Scegli prima il workflow del browser
| Esigenza | Strumento utile |
|---|---|
| Automazione WebDriver consolidata | Selenium |
| Automazione Python moderna su più browser | Playwright Python |
| Crawl Scrapy con rendering JavaScript selezionato | Scrapy-Playwright |
| Controllo di browser e sessioni HTTP in Python | DrissionPage |
| Estrazione no-code verificata da pagine web pubbliche | Thunderbit |
1. Selenium: automazione WebDriver
Selenium offre automazione del browser basata su WebDriver con binding per Python. È ancora una scelta valida quando un team ha già un flusso di lavoro WebDriver o ha bisogno di un controllo diretto e scriptato del browser.
Ideale per: team Python con esperienza consolidata in Selenium o automazione basata su WebDriver.

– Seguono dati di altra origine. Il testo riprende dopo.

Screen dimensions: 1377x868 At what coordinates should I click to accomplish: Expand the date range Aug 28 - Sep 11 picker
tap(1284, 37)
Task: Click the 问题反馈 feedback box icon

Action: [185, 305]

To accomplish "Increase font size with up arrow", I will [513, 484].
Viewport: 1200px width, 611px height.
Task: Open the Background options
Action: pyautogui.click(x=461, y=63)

2. Playwright Python: automazione moderna multi-browser
Playwright Python è una libreria di automazione Python per Chromium, Firefox e WebKit. Supporta API sincrone e asincrone in Python e può eseguire i browser in modalità headless per impostazione predefinita.
Ideale per: sviluppatori che cercano un’API Python attuale per automazione cross-browser.
3. Scrapy-Playwright: rendering del browser dentro un workflow Scrapy
Scrapy-Playwright è un download handler per Scrapy che usa Playwright per le richieste che richiedono il rendering del browser, mantenendo però il flusso di crawl di Scrapy.
Ideale per: progetti Scrapy che devono rendere alcune pagine nel browser.
4. DrissionPage: controllo di browser e sessioni in Python
DrissionPage è uno strumento di web automation in Python con funzionalità orientate sia al browser sia alle sessioni HTTP. Vale la pena valutarlo quando un workflow beneficia del passaggio tra automazione della pagina e attività basate su richieste.
Ideale per: sviluppatori Python che vogliono controllo di browser e sessioni in un unico strumento.
Un’alternativa no-code: Thunderbit
Thunderbit è un agentic web scraper, non un browser headless Python. È utile quando un team deve estrarre un dataset verificato da pagine pubbliche consentite, senza creare codice per l’automazione del browser. AI Suggest Fields propone le colonne; dopo la revisione, un clic su Scrape avvia l’estrazione.
Per pipeline di sviluppatori o agenti AI, Thunderbit supporta anche una Web Scraper API, un server MCP e una CLI.
Perché la vecchia lista è cambiata
Puppeteer è soprattutto uno strumento JavaScript; PhantomJS non è più mantenuto; HtmlUnit è basato su Java; e TrifleJS è un vecchio progetto di automazione per Internet Explorer. Chrome Headless è una modalità del browser, non una libreria Python autonoma per l’automazione. Per questo questi elementi sono stati rimossi, invece di essere presentati come raccomandazioni attuali per browser headless in Python.
FAQ
Da quale strumento Python dovrei iniziare?
Scegli Selenium se hai già uno stack WebDriver, Playwright Python se vuoi un’API moderna multi-browser, Scrapy-Playwright per un progetto Scrapy che necessita di rendering, e DrissionPage se il tuo progetto richiede sia il browser sia la gestione delle sessioni.
Thunderbit è una libreria Python per l’automazione del browser?
No. Thunderbit è un agentic web scraper no-code. Può essere la scelta migliore quando l’obiettivo è ottenere un dataset pubblico verificato, invece di scrivere codice personalizzato per il browser.